Saturday, September 24, 2016

Who Speaks for the Trees?

On the corner of South Finley and Dearing Streets in Athens, Georgia, the small college town where I grew up, there is a tall white oak, and a small weathered stone plaque that reads:

For and in consideration of the great love I bear this tree and the great desire I have for its protection, for all time, I convey entire possession of itself and all land within eight feet of the tree on all sides.

—William H. Jackson


The Tree That Owns Itself is a beloved local landmark, one I visited many times as a child. Standing under its branches provoked a subtle awe, a respect not usually granted to mere plants. The Tree was imbued with rights, not an object but a subject, animate, existing with a kind of inviolability and autonomy. It had also achieved that elusive quality that so many self-possessing humans desire: fame.

The Tree got its first taste of notoriety in a front-page Athens Weekly Banner article published on August 12, 1890, under the headline “Deeded to Itself,” although in truth, the Tree had been in self-possession for more than half a century by that time. Another half-century after the Banner article was published, the original oak, so beloved by Mr. Jackson, fell after an unusually strong storm. The community rallied to plant a seedling cultivated from one of the Tree’s acorns; the new oak has thrived in the same plot since 1946. Thus, as noted on another small plaque, the Tree That Owns Itself is technically “the scion” of the Tree That Owns Itself. Nevertheless, the Scion of the Tree inherited its parent’s unusual claim to independence. This claim is not necessarily binding, because Georgia common law, like that of all other states, does not recognize the capacity of trees to hold property, since plants, like nonhuman animals, have the legal status of things and thus lack the right to have rights. Yet the Tree’s self-possession is an accepted part of local identity and lore and has never been challenged in court. In the minds of Athenians, the Tree owns itself and its plot.

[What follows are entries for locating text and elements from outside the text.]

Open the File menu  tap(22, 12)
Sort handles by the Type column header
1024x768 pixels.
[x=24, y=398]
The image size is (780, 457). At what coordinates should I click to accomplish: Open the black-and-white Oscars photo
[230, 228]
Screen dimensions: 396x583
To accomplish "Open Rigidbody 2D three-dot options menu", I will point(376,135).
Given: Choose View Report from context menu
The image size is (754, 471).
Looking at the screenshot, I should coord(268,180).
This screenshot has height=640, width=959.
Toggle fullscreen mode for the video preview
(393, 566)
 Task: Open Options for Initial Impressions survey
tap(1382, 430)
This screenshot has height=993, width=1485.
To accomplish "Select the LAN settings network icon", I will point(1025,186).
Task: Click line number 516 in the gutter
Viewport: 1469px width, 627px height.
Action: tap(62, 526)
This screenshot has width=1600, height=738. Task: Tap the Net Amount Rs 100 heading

Perhaps in the near or distant future, the Tree That Owns Itself will not be regarded as a charming curiosity but as a political pioneer, the embodiment of an imaginary and ethical leap that foreshadowed what will seem, from the future’s transformed vantage point, the inevitable and necessary expansion of rights to the natural world. In 1972, law professor Christopher Stone provided a sketch of what such a future might look like in a groundbreaking scholarly essay, written on a whim after he found himself arguing “the unthinkable” in a class lecture. Still widely read more than forty years later, Should Trees Have Standing? doesn’t go so far as to contend that all flora should be given a deed to the soil in which they are planted—like our arboreal outlier in Athens—but it does systematically and dispassionately make the case for granting baseline “legal rights to forests, oceans, rivers, and other so-called ‘natural objects’ in the environment—indeed, to the natural environment as a whole.”

It’s not as strange as it may sound, for the uncanny entity that is the nonhuman “person” is already omnipresent. “The world of the lawyer is peopled with inanimate rights-holders: trusts, corporations, joint ventures, municipalities, Subchapter R partnerships, and nation-states, to mention just a few,” Stone reminds us. Corporations were granted legal personhood in 1886—and oddly, it happened in an almost backhanded way. The Supreme Court did not directly rule on the matter. In a headnote that wasn’t part of the formal opinion in Santa Clara County v. Southern Pacific Railroad Co., the court reporter (who had sympathies with the railroads) noted that chief justice Morrison Waite affirmed the personhood of corporations under the Fourteenth Amendment in a passing comment as proceedings began. Of course, railroad attorneys and business interests had been opportunistically demanding for years that the “equal protection” clause of the amendment designed to secure equal rights for former slaves be twisted to apply to corporations. The Santa Clara trial affirmed their Gilded Age aspirations as fact, even though the suit was decided on other grounds: “defendant Corporations are persons within the intent of the . . . Fourteenth Amendment.” Later cases built on that thin precedent. Today, corporations are entitled to an ever-expanding array of constitutional protections, from the Fourth Amendment ban on warrantless search and seizure to the First Amendment guarantee of free speech.

“Convincing a court that an endangered river is ‘a person,’” Stone acknowledges, “will call for lawyers as bold and imaginative” as Southern Pacific Railroad’s counsel—and, one might add, considerably less mercenary. That’s because extending rights to other forms of nonhuman life entails fighting to counteract the rights of corporations and the remarkable power personhood allows profit-seeking ventures. The intrepid lawyers and citizens who have taken up this gauntlet challenge our legal and economic systems, while chipping away at the moral framework of human separateness and superiority that has evolved and solidified over millennia.